Nel testo sulla morte di Arcangelo Correra, di quali reati è accusato Renato Caiafa?

#### Estratto del testo

Sarebbero “del tutto inverosimili” le dichiarazioni dell’indagato sull’arma del delitto, la quale avrebbe avuto invece “un uso programmato ben preciso”, non “fosse altro che per la commissione di reati predatori”, come ad esempio una rapina. A scriverlo è il gip Maria Gabriella Iagulli, del tribunale di Napoli, nel motivare la custodia in carcere di Renato Caiafa. Il 19enne è accusato di porto d’arma clandestina e ricettazione, nell’ambito dell’indagine sulla morte del cugino 18enne Arcangelo Correra, avvenuta all’alba dello scorso 9 novembre in piazza Sedil Capuano (nella foto). A seguito delle dichiarazioni rese, Caiafa è indagato a piede libero anche per omicidio colposo, ipotesi non contestata ai fini della misura cautelare.
Secondo il giudice, il giovane deve stare in cella perché “non solo vi è un pericolo di reiterazione del reato”, ma anche un rischio “evidente di inquinamento probatorio”. E questo benché sia incensurato, e si sia costituito, rendendo dichiarazioni sull’accaduto. Permarrebbero le esigenze cautelari, dettate proprio dalle indagini sull’omicidio. In poche parole, Caiafa “non deve poter entrare in contatto con i ragazzi che erano con lui quella sera”. Questo per evitare “che vengano concordate versioni di comodo”. L’indagato, inoltre, “nonostante il sequestro delle armi, ben potrebbe reperire altre armi sul mercato nero e continuare a detenerle, per poi usarle”. D’altronde, “non si può ritenere che taluno se ne fosse sbarazzato (della pistola, ndr) – argomenta il gip -, in quanto la criminalità tende ad acquisire il possesso di questo tipo di armi, difficilmente riconducibili ad un possessore e di certo non le abbandona, dopo averle pagate”. Potrebbero infatti “essere usate mille e mille volte ancora, proprio perché, in quanto clandestine, sono difficilmente ricollegabili ai delitti commessi e ai loro autori”.

########
#### Dati forniti

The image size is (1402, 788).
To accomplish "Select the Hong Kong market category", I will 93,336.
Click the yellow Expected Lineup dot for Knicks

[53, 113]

########

*Risposta svolta*
Renato Caiafa è accusato di porto d'arma clandestina e ricettazione.